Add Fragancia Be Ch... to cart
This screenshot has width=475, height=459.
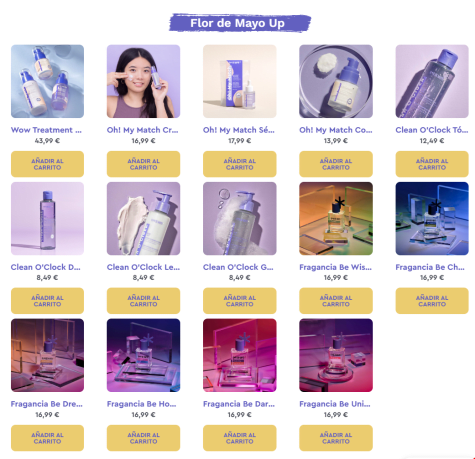click(432, 301)
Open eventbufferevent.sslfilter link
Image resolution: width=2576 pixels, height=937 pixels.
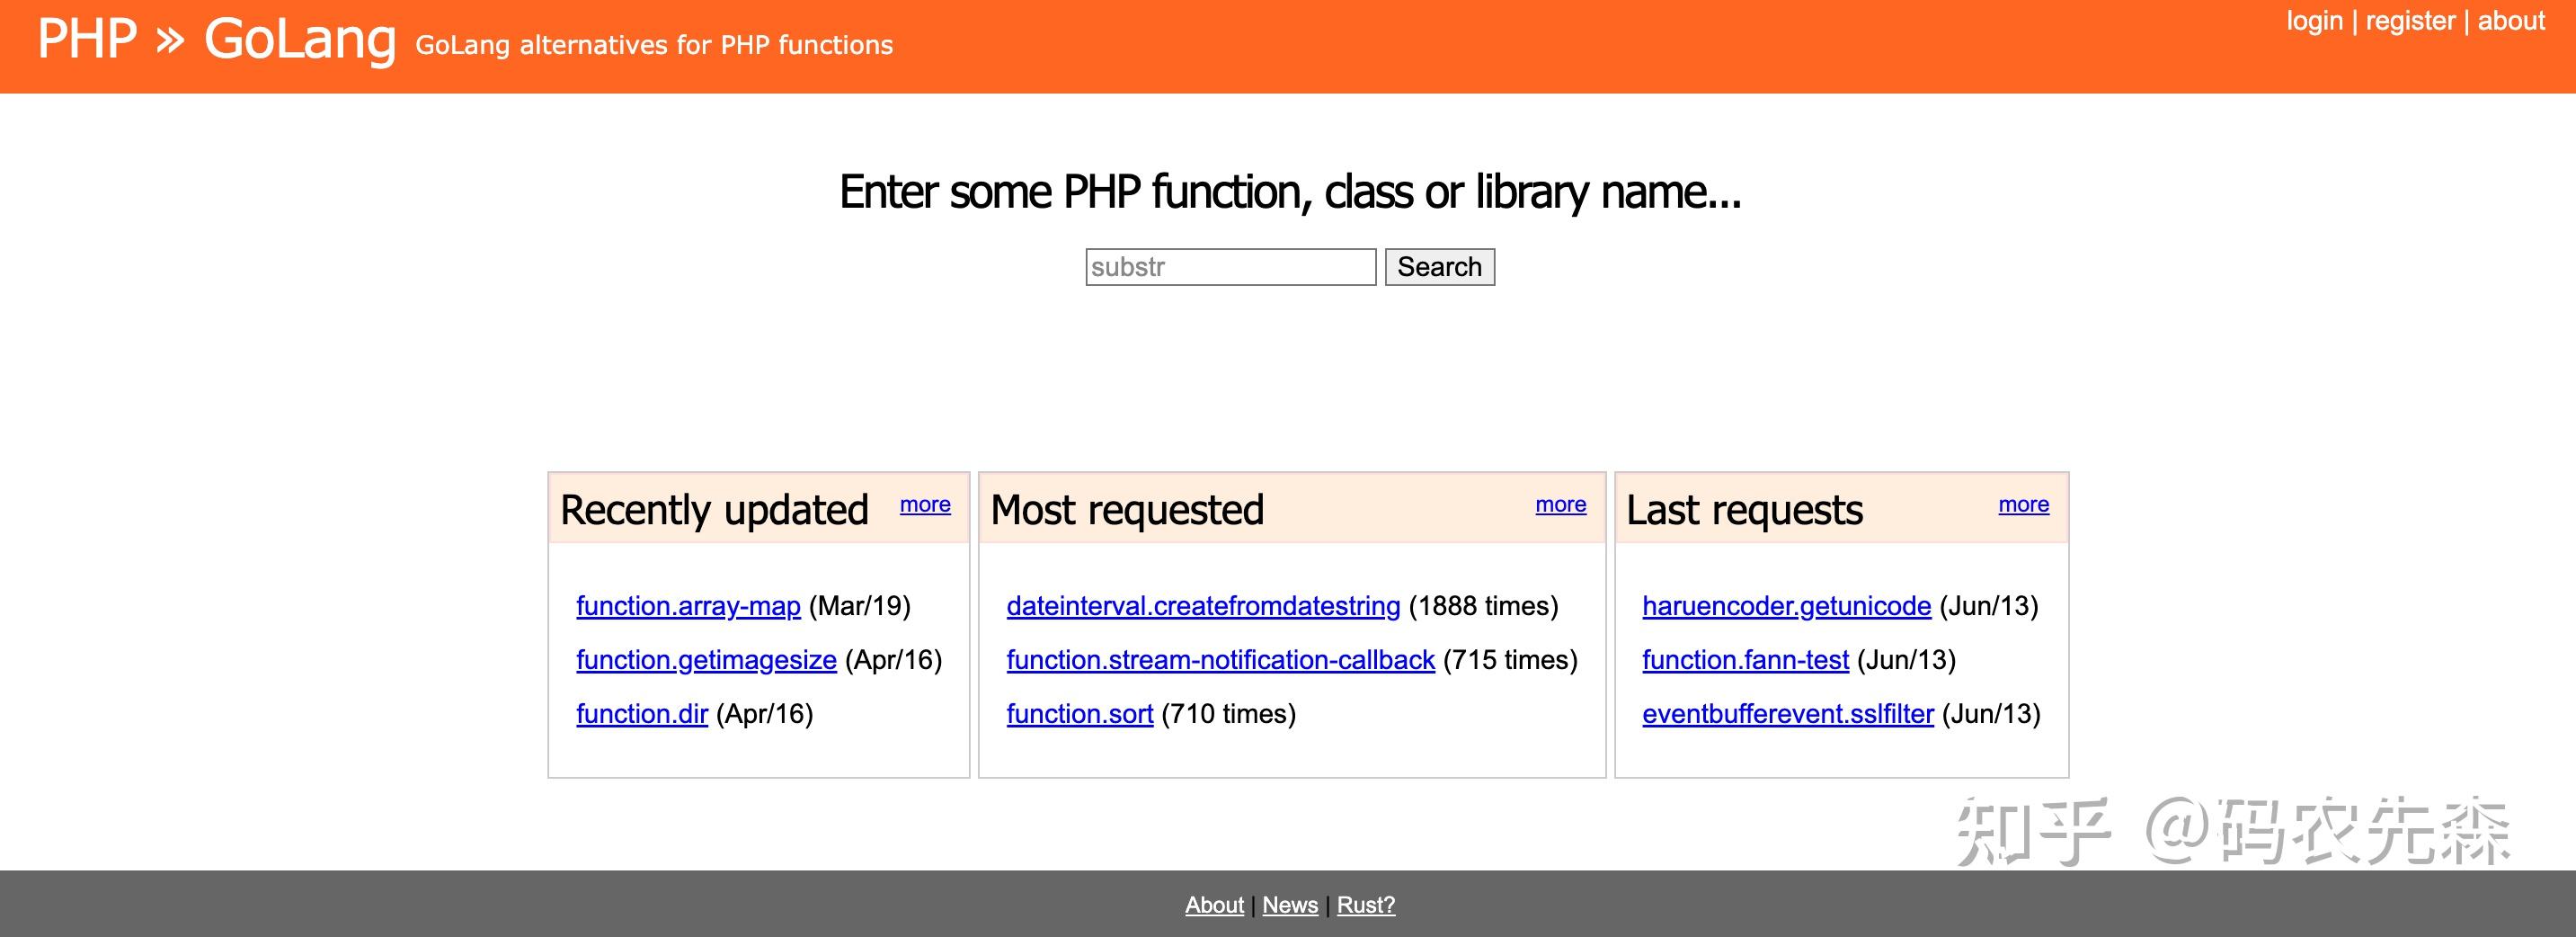(x=1788, y=714)
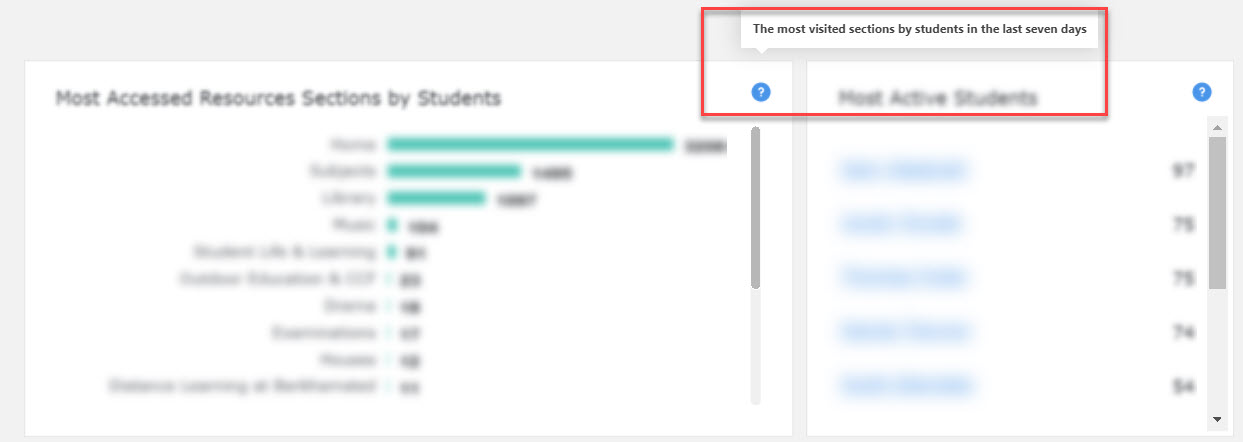
Task: Click the scroll up arrow in student list
Action: point(1217,127)
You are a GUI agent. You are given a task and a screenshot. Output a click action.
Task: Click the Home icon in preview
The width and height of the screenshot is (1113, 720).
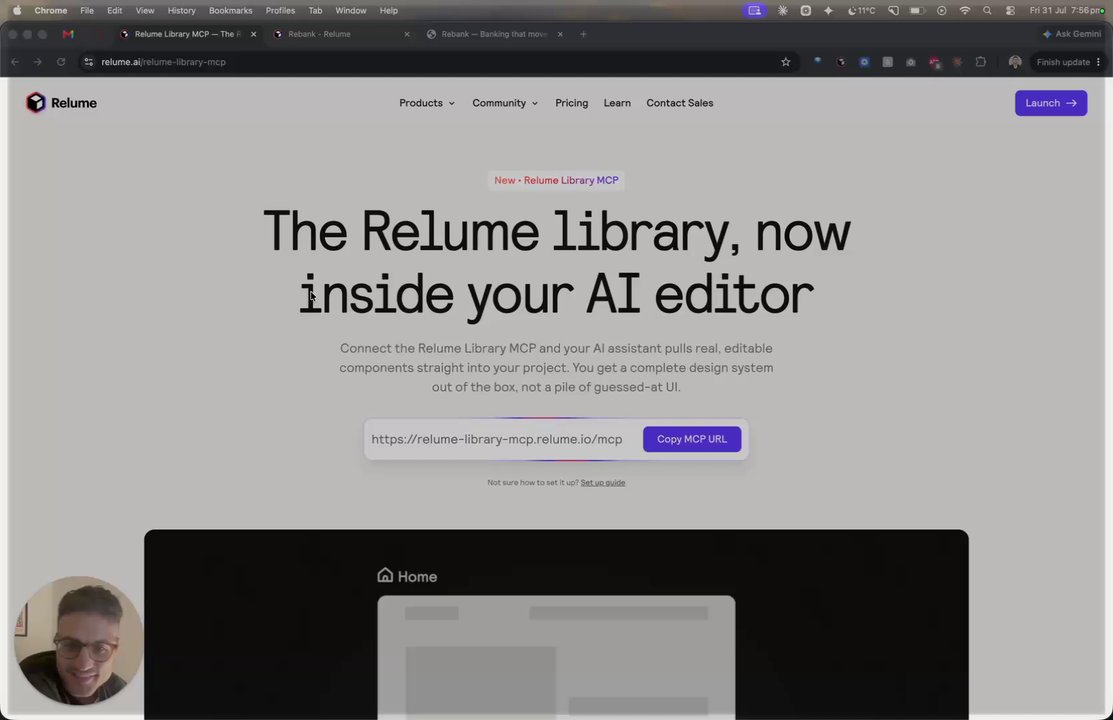click(385, 575)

» ASSIGNMENT
Please restate word for word the lines above, starting with the line that holds "Open eventbufferevent.sslfilter link" and ending with the final line of the records, while leaving out pictures.

» COMPLETED TASK
Open eventbufferevent.sslfilter link
Image resolution: width=2576 pixels, height=937 pixels.
(x=1788, y=714)
Task: Click the scroll up arrow in student list
Action: point(1217,127)
You are a GUI agent. You are given a task and a screenshot. Output a click action.
Task: Click the Home icon in preview
The width and height of the screenshot is (1113, 720).
click(385, 575)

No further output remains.